D ie Uni Hamburg verweigert einer wissenschaftlichen Konferenz zur Klimakrise und zu sozialer Gerechtigkeit kurzfristig die Räume, weil der Verfassungsschutz in ihr eine Propagandaveranstaltung PKK-naher Gruppen sieht. Im Anschluss an die Konferenz, die woanders stattfinden musste, kommt es zu weiteren Ermittlungen, Überwachungsmaßnahmen und einer Durchsuchung des WG-Zimmers einer AStA-Mitarbeiterin, weil sie sich an der Konferenz beteiligt hatte – die der Asta mitorganisiert hatte.
All das hat rechtliche Grundlagen, wirft aber ernsthafte Fragen über die Verhältnismäßigkeit staatlicher Eingriffe in akademische Räume auf. Demokratie lebt vom offenen Diskurs, übermäßige Kontrolle diskreditiert legitime Debatten und schüchtert kritische Stimmen ein.
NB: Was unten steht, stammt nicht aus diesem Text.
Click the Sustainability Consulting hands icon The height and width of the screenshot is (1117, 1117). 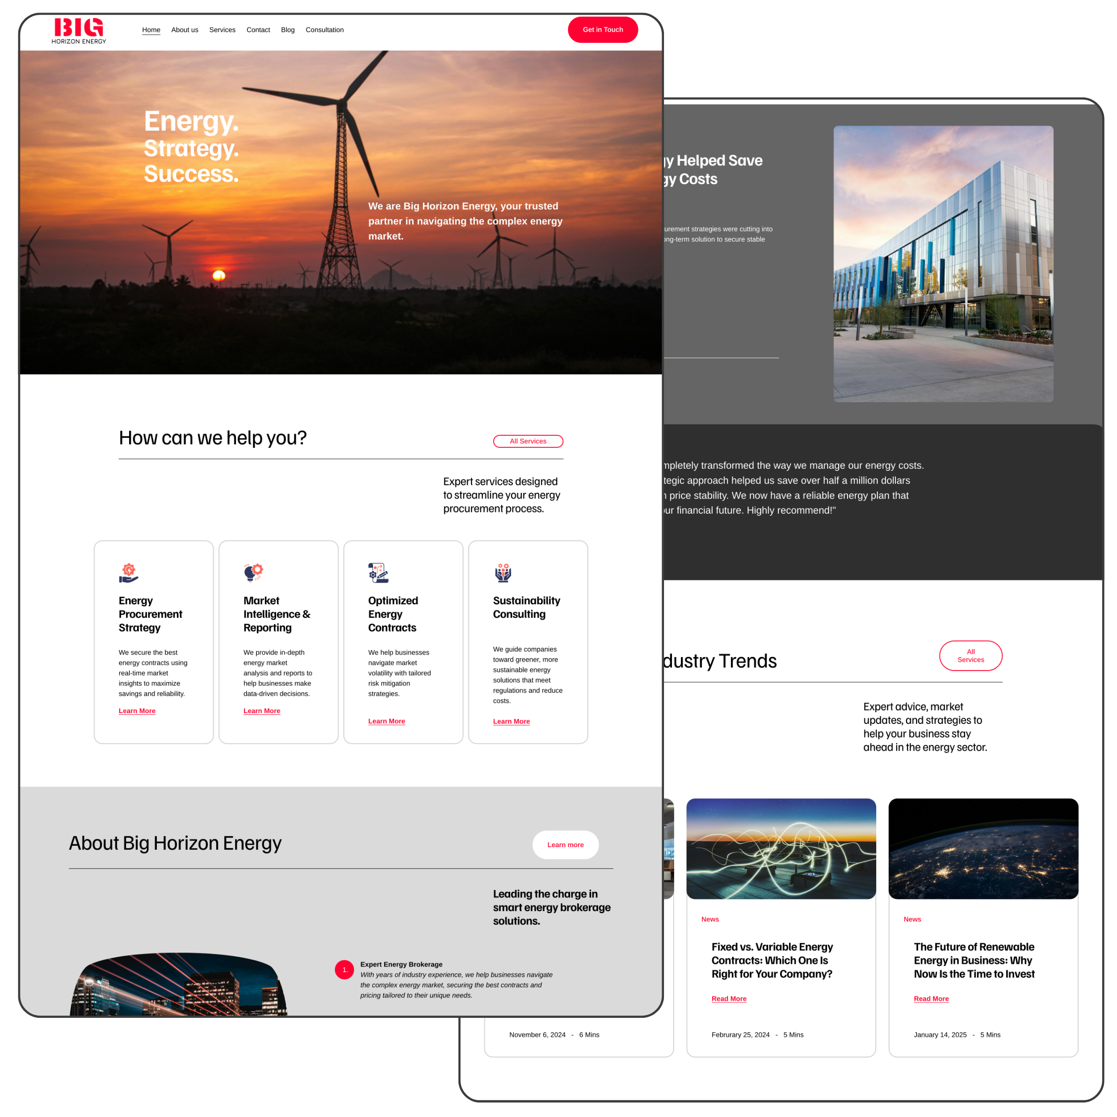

Die Wissenschaftsfreiheit, das Recht auf freie Meinungsäußerung und die Unschuldsvermutung sind aber Grundpfeiler unserer Demokratie. Wenn sie im Namen der Sicherheit ausgehöhlt werden, ist das in Zeiten einer schleichenden gesellschaftlichen Autoritarisierung hochgefährlich.
Dass eine Veranstaltung, die sich mit Demokratieabbau, Klimakrise und Alternativen zum Kapitalismus auseinandersetzt, unter Terrorismusverdacht gerät, weil kurdische Gruppen daran teilnehmen, ist absurd. Die Kriminalisierung dieser Gruppen nach Paragraf 129b StGB wird als Vorwand genutzt, einen kritischen Diskurs zu unterbinden. Sich mit der Gefährdung von Menschenrechten, mit Umweltzerstörung und patriarchaler Gewalt wissenschaftlich und auch politisch auseinanderzusetzen, ist richtig und wird nicht deshalb zum Problem, weil auch kurdische Gruppen das tun.
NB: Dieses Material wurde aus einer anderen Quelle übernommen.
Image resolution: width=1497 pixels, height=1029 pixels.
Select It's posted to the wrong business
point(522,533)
Unis dürfen nicht zu Vollzugsgehilfen werden
Die Rolle, die die Unileitung bei den Vorkommnissen gespielt hat, ist erschreckend. Statt die akademische Freiheit zu verteidigen, hat sich Unipräsident Hauke Heekeren politisch beeinflussen lassen und mit der Entscheidung, die Veranstaltung wegen einer angeblich „parteipolitischen Ausrichtung“ abzusagen, letztlich zugelassen, dass ein Geheimdienst den Charakter wissenschaftlicher Tagungen beeinflusst.
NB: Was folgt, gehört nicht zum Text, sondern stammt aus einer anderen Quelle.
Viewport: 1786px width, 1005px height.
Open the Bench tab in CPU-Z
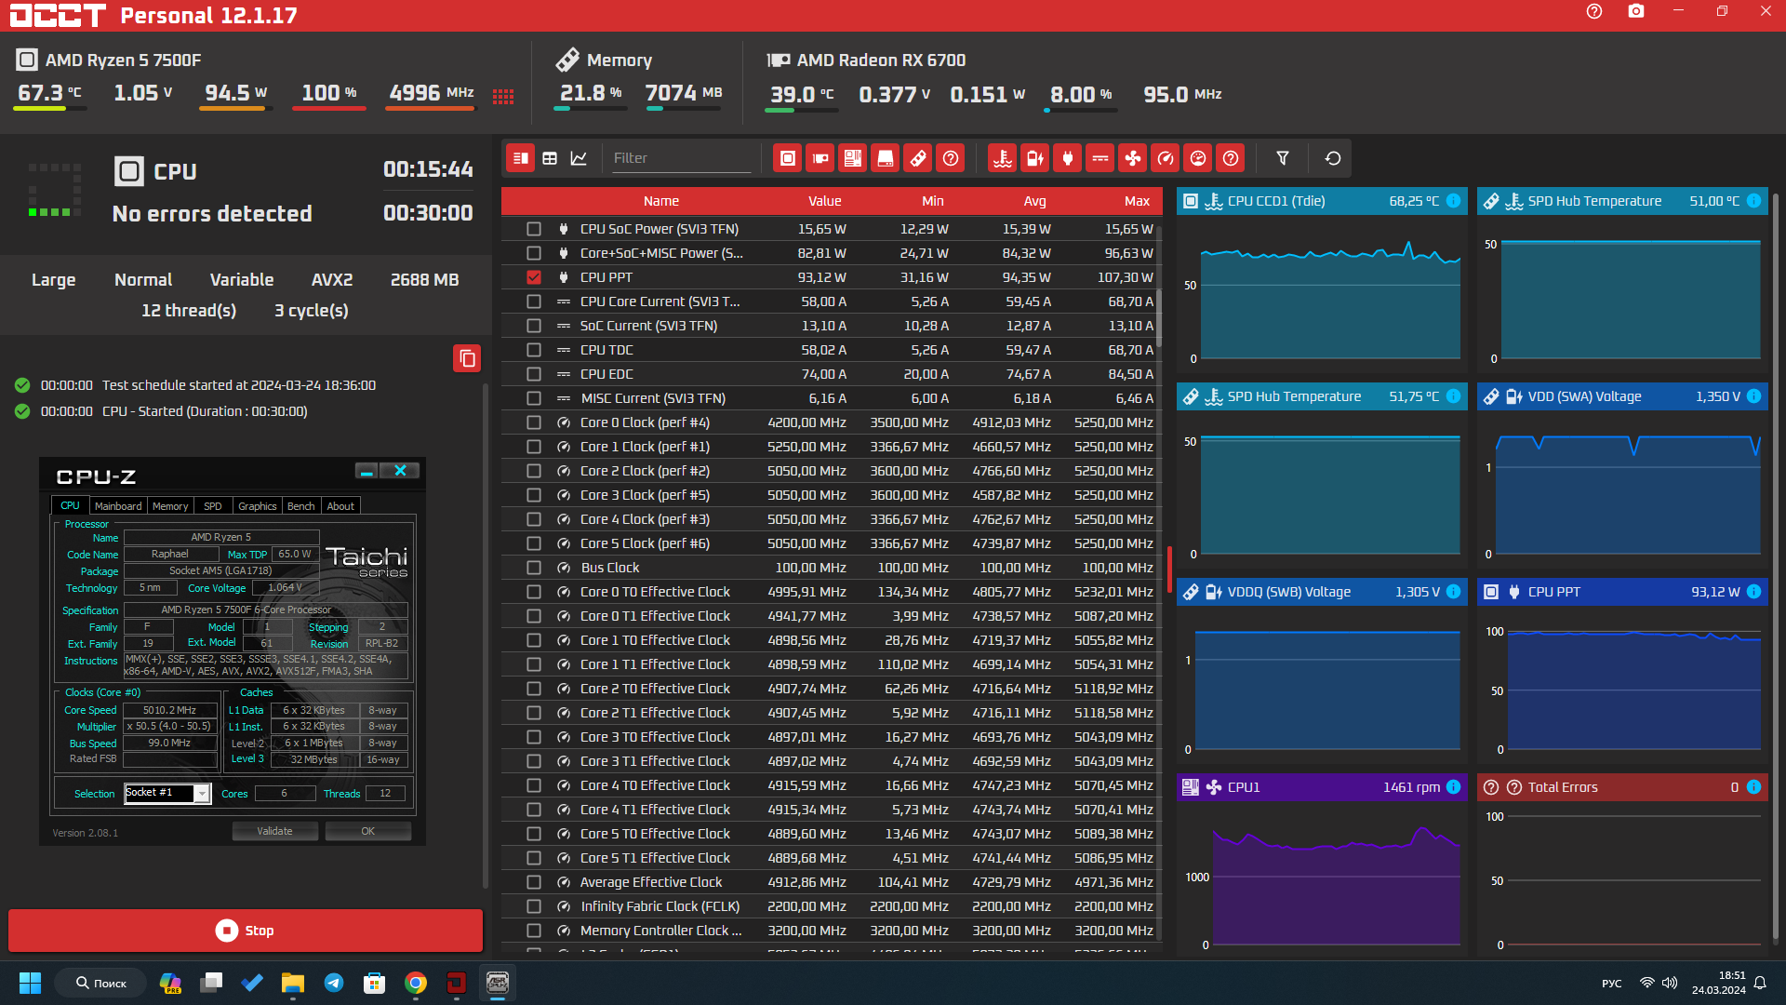(x=300, y=506)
Die Hausdurchsuchung bei der Asta-Mitarbeiterin ist eine weitere Eskalation und zeigt, wie fragil die Wissenschaftsfreiheit ist und wie schnell unliebsame Formen kritischen Denkens unter Verdacht geraten können. Es braucht eine breite öffentliche Debatte über die Grenzen staatlicher Eingriffe in den akademischen Raum. Universitäten dürfen nicht zu Vollzugsgehilfen politischer Interessen werden.